Diversas roturas aparecieron en las placas de cristal de la construcción, suspendida entre dos montañas a 180 metros de altitud.
Las autoridades locales explicaron que las roturas se habrían provocado por los propios visitantes, quienes, según sus informaciones, "tiraron termos" contra el suelo de cristal.
Los creadores del puente dijeron que sólo se trata de grietas en la primera de tres capas de vidrio con las que cuenta el puente. Aparentemente, el material es 25 veces más resistente que el de una ventana y es capaz de soportar todo tipo de impactos.
Lee Dong Hai, un turista que visitó el puente, dijo sentir miedo luego de escuchar el sonido que provocó la ruptura del vidrio sobre el que caminaba.
En su muro de la red social Weibo escribió que se fijó y que su pie estaba sobre la grieta que iba haciéndose más grande. Agregó que otros turistas también empezaron a gritar y que él los empujó para salir lo más rápido posible.

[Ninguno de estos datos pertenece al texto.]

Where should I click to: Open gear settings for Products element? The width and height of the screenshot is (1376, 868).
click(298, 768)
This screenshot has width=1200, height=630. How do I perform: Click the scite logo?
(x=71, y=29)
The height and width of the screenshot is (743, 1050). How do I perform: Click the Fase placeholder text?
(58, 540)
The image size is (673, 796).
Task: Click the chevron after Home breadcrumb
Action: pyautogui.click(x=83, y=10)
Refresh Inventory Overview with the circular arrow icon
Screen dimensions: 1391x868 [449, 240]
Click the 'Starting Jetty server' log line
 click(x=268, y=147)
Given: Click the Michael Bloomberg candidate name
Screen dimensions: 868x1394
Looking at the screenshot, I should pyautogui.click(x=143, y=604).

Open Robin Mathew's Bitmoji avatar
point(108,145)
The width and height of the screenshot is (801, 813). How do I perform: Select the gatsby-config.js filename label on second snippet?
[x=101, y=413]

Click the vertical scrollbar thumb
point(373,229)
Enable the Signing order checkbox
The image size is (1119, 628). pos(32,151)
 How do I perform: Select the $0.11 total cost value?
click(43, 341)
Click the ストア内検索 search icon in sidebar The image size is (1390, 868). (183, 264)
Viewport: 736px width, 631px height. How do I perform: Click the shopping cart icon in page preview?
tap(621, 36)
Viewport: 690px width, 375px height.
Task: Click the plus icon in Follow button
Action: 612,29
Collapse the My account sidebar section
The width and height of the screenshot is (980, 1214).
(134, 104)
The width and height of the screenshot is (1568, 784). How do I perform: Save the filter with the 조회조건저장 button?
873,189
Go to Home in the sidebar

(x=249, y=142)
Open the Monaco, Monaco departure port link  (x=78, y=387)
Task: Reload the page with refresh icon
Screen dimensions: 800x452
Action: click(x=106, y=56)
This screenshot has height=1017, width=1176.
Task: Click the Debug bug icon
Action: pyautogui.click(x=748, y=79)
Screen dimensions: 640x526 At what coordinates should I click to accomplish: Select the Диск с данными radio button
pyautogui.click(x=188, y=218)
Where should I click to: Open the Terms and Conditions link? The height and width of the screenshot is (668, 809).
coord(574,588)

La pasarela, no recomendada para personas con vértigo, fue abierta a fines de septiembre. Une el pico del parque Shiniuzhai con la montaña del Buda de Piedra.
La estructura atrae a los turistas chinos porque transmiten la sensación de estar "volando", debido al cristal de la pasarela que deja ver el acantilado a los propios pies del que pasa por la vía.